Take a look at the chart for MMKT, and you’ll notice a sawtooth pattern. Over the course of the month, its NAV steadily creeps upward until the ex-distribution date, when it drops by the amount of the monthly payout. Then the cycle begins again.
This means you could, in theory, experience an unrealized loss with MMKT. For example, if you buy shares just before the ex-distribution date—when the NAV is at its peak—you’ll see a drop in value that might take time to recoup, depending on when you sell.
Additionally, there’s the matter of the bid-ask spread. Unlike money market mutual funds, which settle at $1 at the end of the day, MMKT’s price can fluctuate slightly. As of now, the bid is $100.46, and the ask is $100.47—a small gap, but one to keep in mind, especially if you’re planning to trade frequently.

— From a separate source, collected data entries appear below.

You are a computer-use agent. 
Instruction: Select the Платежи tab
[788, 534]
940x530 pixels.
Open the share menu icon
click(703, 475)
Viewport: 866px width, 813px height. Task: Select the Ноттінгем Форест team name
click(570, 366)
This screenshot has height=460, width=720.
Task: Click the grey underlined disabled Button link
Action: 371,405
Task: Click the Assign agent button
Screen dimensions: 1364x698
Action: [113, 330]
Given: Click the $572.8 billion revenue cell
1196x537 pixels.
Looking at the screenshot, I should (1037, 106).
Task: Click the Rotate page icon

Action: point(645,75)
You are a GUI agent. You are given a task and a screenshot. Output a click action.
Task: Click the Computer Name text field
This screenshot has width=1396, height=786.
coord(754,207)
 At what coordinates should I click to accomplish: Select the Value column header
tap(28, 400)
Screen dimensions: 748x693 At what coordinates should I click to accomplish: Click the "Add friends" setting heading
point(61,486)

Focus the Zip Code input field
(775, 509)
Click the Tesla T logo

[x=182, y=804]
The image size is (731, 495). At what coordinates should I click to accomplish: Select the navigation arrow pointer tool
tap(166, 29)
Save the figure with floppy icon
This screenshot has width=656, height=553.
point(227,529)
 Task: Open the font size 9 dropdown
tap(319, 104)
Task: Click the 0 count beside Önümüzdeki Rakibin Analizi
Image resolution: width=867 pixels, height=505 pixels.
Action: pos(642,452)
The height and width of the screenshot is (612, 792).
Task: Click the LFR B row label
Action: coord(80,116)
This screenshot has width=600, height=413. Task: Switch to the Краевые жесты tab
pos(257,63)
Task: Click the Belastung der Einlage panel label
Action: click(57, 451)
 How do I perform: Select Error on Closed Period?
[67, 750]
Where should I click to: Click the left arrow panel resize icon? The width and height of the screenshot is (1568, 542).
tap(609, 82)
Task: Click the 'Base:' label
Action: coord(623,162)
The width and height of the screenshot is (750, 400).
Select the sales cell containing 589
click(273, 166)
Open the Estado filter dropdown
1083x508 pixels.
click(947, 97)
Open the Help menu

Who Should Use Money Market ETFs?
In my view, money market ETFs like MMKT sit squarely between Treasury bill ETFs and ultra-short-term bond ETFs on the risk-return scale. They offer a middle ground: very low risk with slightly more flexibility than a traditional money market mutual fund.
MMKT is about as safe as it gets for an ETF. To be classified as a "government" money market fund, at least 99.5% of its total assets must consist of cash, U.S. government securities (both fixed and variable rate), or repurchase agreements backed by U.S. government securities or cash. This strict asset requirement ensures a high degree of liquidity and stability.
Despite being an ETF, MMKT also complies fully with SEC regulations for money market funds, most notably Rule 2a-7 under the Investment Company Act of 1940. This rule imposes stringent guidelines on money market funds, including restrictions on credit quality, maturity, and diversification.
It limits the weighted average maturity of a fund’s portfolio to 60 days or less and requires daily and weekly liquidity thresholds to ensure funds can meet redemption requests. For investors, this means MMKT maintains the same regulatory safeguards as a traditional money market mutual fund.
That said, there’s one notable risk to keep in mind: fund closure. MMKT currently manages $47 million in assets, which is under the $50 million "death zone" threshold for ETFs.
This term refers to the point where funds may not generate enough revenue through management fees to remain viable. While this isn’t a pressing concern right now, smaller ETFs often face challenges in attracting new investors, particularly in niche categories.